Task objective -
Take the entries below and reproduce them word for word.
--- Provided entries Enclosed Below ---
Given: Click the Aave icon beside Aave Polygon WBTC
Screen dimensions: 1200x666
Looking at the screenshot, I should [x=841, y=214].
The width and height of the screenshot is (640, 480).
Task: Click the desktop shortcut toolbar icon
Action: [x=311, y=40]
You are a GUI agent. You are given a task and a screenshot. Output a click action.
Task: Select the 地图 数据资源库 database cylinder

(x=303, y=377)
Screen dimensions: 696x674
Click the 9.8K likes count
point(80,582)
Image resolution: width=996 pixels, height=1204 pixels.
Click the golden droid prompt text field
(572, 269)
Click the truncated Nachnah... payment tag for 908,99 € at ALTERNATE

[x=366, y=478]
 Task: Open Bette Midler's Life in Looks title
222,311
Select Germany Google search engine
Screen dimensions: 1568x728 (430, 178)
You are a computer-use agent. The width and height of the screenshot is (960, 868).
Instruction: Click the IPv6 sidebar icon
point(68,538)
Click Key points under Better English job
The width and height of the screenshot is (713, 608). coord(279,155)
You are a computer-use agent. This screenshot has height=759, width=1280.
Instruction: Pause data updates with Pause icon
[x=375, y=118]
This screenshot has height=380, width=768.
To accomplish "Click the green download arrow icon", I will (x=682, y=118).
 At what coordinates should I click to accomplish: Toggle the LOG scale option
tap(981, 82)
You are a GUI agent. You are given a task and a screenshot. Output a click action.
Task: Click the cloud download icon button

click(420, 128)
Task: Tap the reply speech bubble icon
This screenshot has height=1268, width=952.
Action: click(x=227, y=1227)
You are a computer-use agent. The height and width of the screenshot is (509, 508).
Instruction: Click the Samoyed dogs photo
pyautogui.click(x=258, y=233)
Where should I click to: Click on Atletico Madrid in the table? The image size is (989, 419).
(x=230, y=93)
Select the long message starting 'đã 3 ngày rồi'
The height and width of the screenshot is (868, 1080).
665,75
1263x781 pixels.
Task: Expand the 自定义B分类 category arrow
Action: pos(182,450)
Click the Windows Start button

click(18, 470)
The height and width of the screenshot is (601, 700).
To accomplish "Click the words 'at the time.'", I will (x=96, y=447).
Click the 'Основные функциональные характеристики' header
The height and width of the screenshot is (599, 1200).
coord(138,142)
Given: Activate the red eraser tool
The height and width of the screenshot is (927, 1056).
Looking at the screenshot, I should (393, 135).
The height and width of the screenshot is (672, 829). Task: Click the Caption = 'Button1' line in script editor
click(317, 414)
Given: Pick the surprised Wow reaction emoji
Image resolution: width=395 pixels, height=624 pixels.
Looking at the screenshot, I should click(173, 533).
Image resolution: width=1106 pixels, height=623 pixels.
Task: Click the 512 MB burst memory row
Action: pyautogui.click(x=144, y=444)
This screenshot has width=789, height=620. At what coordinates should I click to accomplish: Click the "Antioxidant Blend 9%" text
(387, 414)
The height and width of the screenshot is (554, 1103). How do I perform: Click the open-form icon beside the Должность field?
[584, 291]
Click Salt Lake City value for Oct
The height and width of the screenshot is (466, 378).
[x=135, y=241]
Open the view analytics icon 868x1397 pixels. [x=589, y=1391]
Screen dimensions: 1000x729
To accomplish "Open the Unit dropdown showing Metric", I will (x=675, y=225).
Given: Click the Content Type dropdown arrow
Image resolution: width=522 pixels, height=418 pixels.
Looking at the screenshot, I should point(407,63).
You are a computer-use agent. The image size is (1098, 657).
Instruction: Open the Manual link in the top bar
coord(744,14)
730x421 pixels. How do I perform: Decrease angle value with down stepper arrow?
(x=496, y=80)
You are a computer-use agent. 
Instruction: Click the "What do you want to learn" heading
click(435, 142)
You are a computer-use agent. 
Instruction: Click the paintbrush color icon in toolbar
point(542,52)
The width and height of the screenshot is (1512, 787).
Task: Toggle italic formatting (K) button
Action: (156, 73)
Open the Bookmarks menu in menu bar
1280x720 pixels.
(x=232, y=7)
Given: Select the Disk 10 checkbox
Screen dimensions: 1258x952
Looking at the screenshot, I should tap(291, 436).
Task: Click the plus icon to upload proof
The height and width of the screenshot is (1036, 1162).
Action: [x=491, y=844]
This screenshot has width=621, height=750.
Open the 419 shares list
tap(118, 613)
--- End of Enclosed Provided entries ---
Solution to this task -
Given: Click the Aave icon beside Aave Polygon WBTC
Screen dimensions: 1200x666
Looking at the screenshot, I should [x=841, y=214].
The width and height of the screenshot is (640, 480).
Task: Click the desktop shortcut toolbar icon
Action: [x=311, y=40]
You are a GUI agent. You are given a task and a screenshot. Output a click action.
Task: Select the 地图 数据资源库 database cylinder

(x=303, y=377)
Screen dimensions: 696x674
Click the 9.8K likes count
point(80,582)
Image resolution: width=996 pixels, height=1204 pixels.
Click the golden droid prompt text field
(572, 269)
Click the truncated Nachnah... payment tag for 908,99 € at ALTERNATE

[x=366, y=478]
 Task: Open Bette Midler's Life in Looks title
222,311
Select Germany Google search engine
Screen dimensions: 1568x728 (430, 178)
You are a computer-use agent. The width and height of the screenshot is (960, 868).
Instruction: Click the IPv6 sidebar icon
point(68,538)
Click Key points under Better English job
The width and height of the screenshot is (713, 608). coord(279,155)
You are a computer-use agent. This screenshot has height=759, width=1280.
Instruction: Pause data updates with Pause icon
[x=375, y=118]
This screenshot has height=380, width=768.
To accomplish "Click the green download arrow icon", I will (x=682, y=118).
 At what coordinates should I click to accomplish: Toggle the LOG scale option
tap(981, 82)
You are a GUI agent. You are given a task and a screenshot. Output a click action.
Task: Click the cloud download icon button

click(420, 128)
Task: Tap the reply speech bubble icon
This screenshot has height=1268, width=952.
Action: click(x=227, y=1227)
You are a computer-use agent. The height and width of the screenshot is (509, 508).
Instruction: Click the Samoyed dogs photo
pyautogui.click(x=258, y=233)
Where should I click to: Click on Atletico Madrid in the table? The image size is (989, 419).
(x=230, y=93)
Select the long message starting 'đã 3 ngày rồi'
The height and width of the screenshot is (868, 1080).
665,75
1263x781 pixels.
Task: Expand the 自定义B分类 category arrow
Action: pos(182,450)
Click the Windows Start button

click(18, 470)
The height and width of the screenshot is (601, 700).
To accomplish "Click the words 'at the time.'", I will (x=96, y=447).
Click the 'Основные функциональные характеристики' header
The height and width of the screenshot is (599, 1200).
coord(138,142)
Given: Activate the red eraser tool
The height and width of the screenshot is (927, 1056).
Looking at the screenshot, I should (393, 135).
The height and width of the screenshot is (672, 829). Task: Click the Caption = 'Button1' line in script editor
click(317, 414)
Given: Pick the surprised Wow reaction emoji
Image resolution: width=395 pixels, height=624 pixels.
Looking at the screenshot, I should click(173, 533).
Image resolution: width=1106 pixels, height=623 pixels.
Task: Click the 512 MB burst memory row
Action: pyautogui.click(x=144, y=444)
This screenshot has width=789, height=620. At what coordinates should I click to accomplish: Click the "Antioxidant Blend 9%" text
(387, 414)
The height and width of the screenshot is (554, 1103). How do I perform: Click the open-form icon beside the Должность field?
[584, 291]
Click Salt Lake City value for Oct
The height and width of the screenshot is (466, 378).
[x=135, y=241]
Open the view analytics icon 868x1397 pixels. [x=589, y=1391]
Screen dimensions: 1000x729
To accomplish "Open the Unit dropdown showing Metric", I will (x=675, y=225).
Given: Click the Content Type dropdown arrow
Image resolution: width=522 pixels, height=418 pixels.
Looking at the screenshot, I should point(407,63).
You are a computer-use agent. The image size is (1098, 657).
Instruction: Open the Manual link in the top bar
coord(744,14)
730x421 pixels. How do I perform: Decrease angle value with down stepper arrow?
(x=496, y=80)
You are a computer-use agent. 
Instruction: Click the "What do you want to learn" heading
click(435, 142)
You are a computer-use agent. 
Instruction: Click the paintbrush color icon in toolbar
point(542,52)
The width and height of the screenshot is (1512, 787).
Task: Toggle italic formatting (K) button
Action: (156, 73)
Open the Bookmarks menu in menu bar
1280x720 pixels.
(x=232, y=7)
Given: Select the Disk 10 checkbox
Screen dimensions: 1258x952
Looking at the screenshot, I should tap(291, 436).
Task: Click the plus icon to upload proof
The height and width of the screenshot is (1036, 1162).
Action: [x=491, y=844]
This screenshot has width=621, height=750.
Open the 419 shares list
tap(118, 613)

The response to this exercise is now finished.